For several businesses, these expenses are out of proportion to the revenue. They look for optimization techniques and management approaches that can help evaluate and impact IT costs. One proven practice for optimizing IT operations and driving change is DevOps. 

However, do you know that DevOps can also help reduce IT spending? In this article, you’ll learn about the many ways that DevOps can help reduce IT cost. 

8 Ways to Reduce Costs With DevOps

The section details the proven ways that DevOps can help you reduce your IT spending.

Cloud Adoption

The first benefit to leveraging DevOps is the switch to the cloud. While this is an obvious advantage, many organizations overlook it. Does this mean you have to spend more to save more? Yes, sort of. Of course, you’ll need to invest significantly in adopting cloud services. 

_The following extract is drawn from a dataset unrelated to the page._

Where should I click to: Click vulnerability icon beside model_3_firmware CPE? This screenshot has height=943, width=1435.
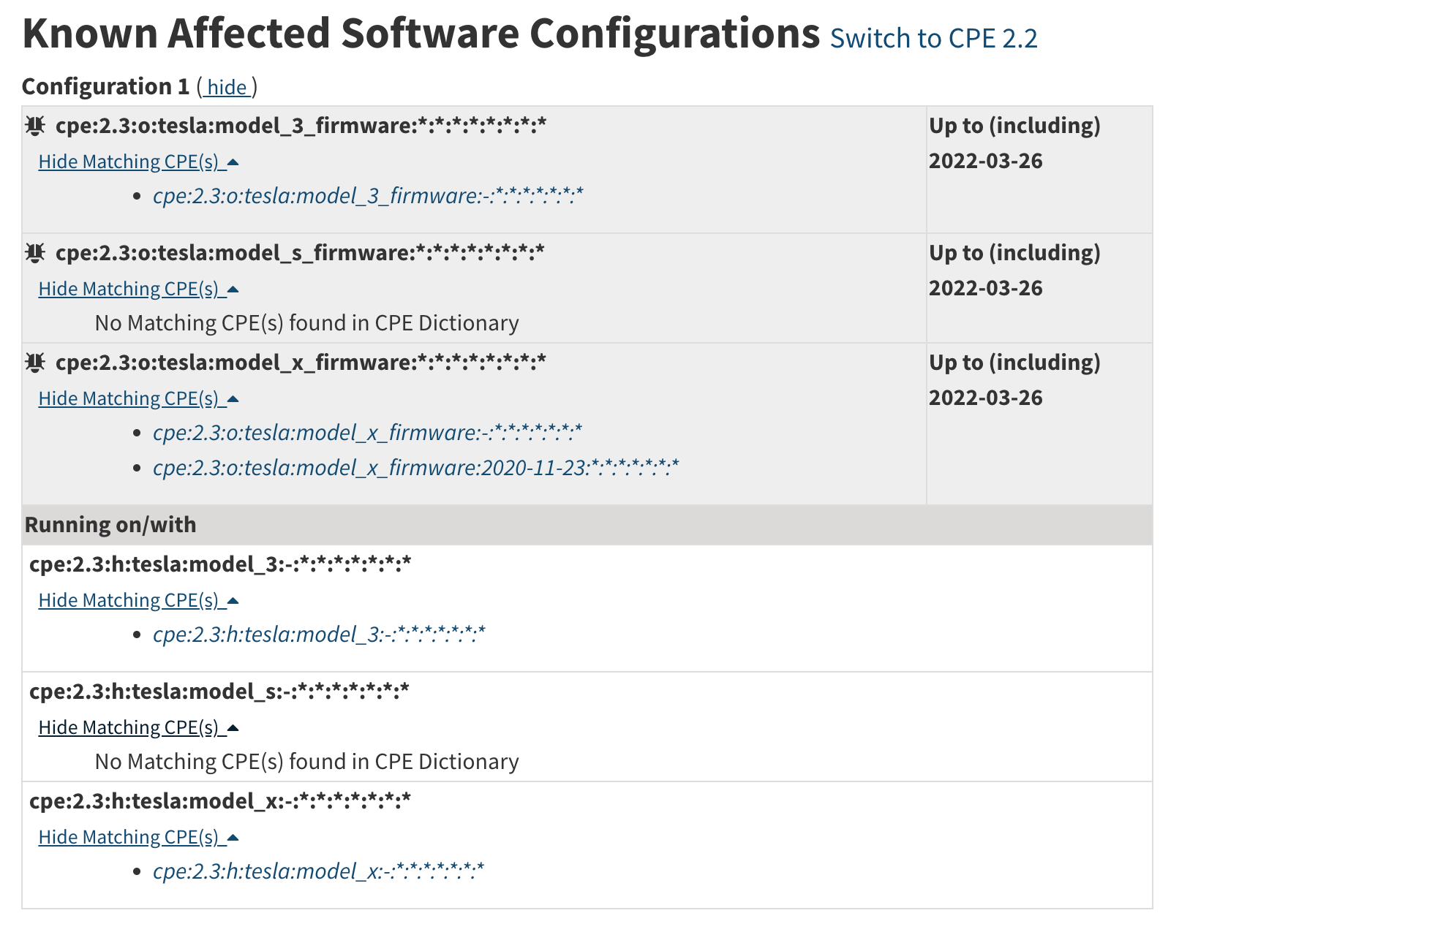(35, 126)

However, imagine the IT infrastructure and maintenance cost of managing your own data center. And other services you’ll miss out on, leading to more draining resources and effort, fewer innovations, less productivity, much lesser ROI. According to the 2021 State of Tech Spend Report by Flexera, 62% of respondents plan to cut down the usage of data centers in the next 24 months, 27% will significantly reduce it, and 7% plan to eliminate them.

The DevOps approach promotes the adoption of cloud services. With the cloud, you’ll pay substantially less and can go on a usage-based billing plan. Outside of this, your team can take advantage of cloud-based automation services and containers to rapidly build and deploy your applications.

Cloud adoption gives you greater flexibility; they require much less maintenance, offer greater scalability, and provide more innovation potential.

Collaborative Culture

Can you cut down costs by becoming more collaborative? The simple answer is yes. Depending on your organization’s approach, tearing down silos and bridging the gap between all teams can help cut down IT waste and control costs. 

Employees use different tools and data-sharing platforms with varying levels of productivity resulting in Shadow IT. How many Shadow IT applications or activities are under the purview of your organization? The average enterprise with four thousand employees spends over $15 million on software annually.

DevOps is a cultural approach that encompasses all processes within an organization. Above all, DevOps helps to bridge the gap between operations and development through automation. Because of the greater collaboration and communication that DevOps eschews, you can enable cost control as part of the entire process. Similarly, you can have greater data visibility and share across all stakeholders. 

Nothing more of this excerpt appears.